_About this task_
Each line from the one containing "Open File Explorer from the taskbar" through the last line of the records below is to be set down exactly; the rest stays out.

_Input data_
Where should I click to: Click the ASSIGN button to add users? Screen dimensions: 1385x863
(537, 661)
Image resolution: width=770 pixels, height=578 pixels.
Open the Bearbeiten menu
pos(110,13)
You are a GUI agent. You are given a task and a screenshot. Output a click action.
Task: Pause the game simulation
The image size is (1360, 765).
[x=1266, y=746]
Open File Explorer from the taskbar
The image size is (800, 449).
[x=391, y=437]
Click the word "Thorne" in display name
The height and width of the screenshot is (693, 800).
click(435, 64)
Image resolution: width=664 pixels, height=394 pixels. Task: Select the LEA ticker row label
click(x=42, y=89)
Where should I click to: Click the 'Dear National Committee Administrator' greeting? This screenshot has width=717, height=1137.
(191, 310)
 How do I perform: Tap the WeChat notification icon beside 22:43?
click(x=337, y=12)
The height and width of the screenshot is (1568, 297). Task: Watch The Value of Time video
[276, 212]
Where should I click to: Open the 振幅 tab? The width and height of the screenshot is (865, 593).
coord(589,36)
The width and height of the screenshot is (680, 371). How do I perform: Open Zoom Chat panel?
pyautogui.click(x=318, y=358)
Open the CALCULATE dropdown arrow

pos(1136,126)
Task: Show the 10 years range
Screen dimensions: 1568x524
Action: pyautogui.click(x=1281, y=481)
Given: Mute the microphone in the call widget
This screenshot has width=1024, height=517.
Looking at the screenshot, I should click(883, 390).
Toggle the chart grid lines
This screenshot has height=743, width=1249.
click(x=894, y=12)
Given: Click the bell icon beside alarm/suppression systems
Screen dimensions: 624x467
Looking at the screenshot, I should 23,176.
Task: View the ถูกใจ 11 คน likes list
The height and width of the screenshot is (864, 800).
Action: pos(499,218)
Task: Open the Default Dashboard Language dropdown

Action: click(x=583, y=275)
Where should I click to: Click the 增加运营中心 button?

_Answer to the exercise_
Open File Explorer from the taskbar
The image size is (800, 449).
[x=391, y=437]
Click the word "Thorne" in display name
The height and width of the screenshot is (693, 800).
click(435, 64)
Image resolution: width=664 pixels, height=394 pixels. Task: Select the LEA ticker row label
click(x=42, y=89)
Where should I click to: Click the 'Dear National Committee Administrator' greeting? This screenshot has width=717, height=1137.
(191, 310)
 How do I perform: Tap the WeChat notification icon beside 22:43?
click(x=337, y=12)
The height and width of the screenshot is (1568, 297). Task: Watch The Value of Time video
[276, 212]
Where should I click to: Open the 振幅 tab? The width and height of the screenshot is (865, 593).
coord(589,36)
The width and height of the screenshot is (680, 371). How do I perform: Open Zoom Chat panel?
pyautogui.click(x=318, y=358)
Open the CALCULATE dropdown arrow

pos(1136,126)
Task: Show the 10 years range
Screen dimensions: 1568x524
Action: pyautogui.click(x=1281, y=481)
Given: Mute the microphone in the call widget
This screenshot has width=1024, height=517.
Looking at the screenshot, I should click(883, 390).
Toggle the chart grid lines
This screenshot has height=743, width=1249.
click(x=894, y=12)
Given: Click the bell icon beside alarm/suppression systems
Screen dimensions: 624x467
Looking at the screenshot, I should 23,176.
Task: View the ถูกใจ 11 คน likes list
The height and width of the screenshot is (864, 800).
Action: pos(499,218)
Task: Open the Default Dashboard Language dropdown

Action: click(x=583, y=275)
Where should I click to: Click the 增加运营中心 button?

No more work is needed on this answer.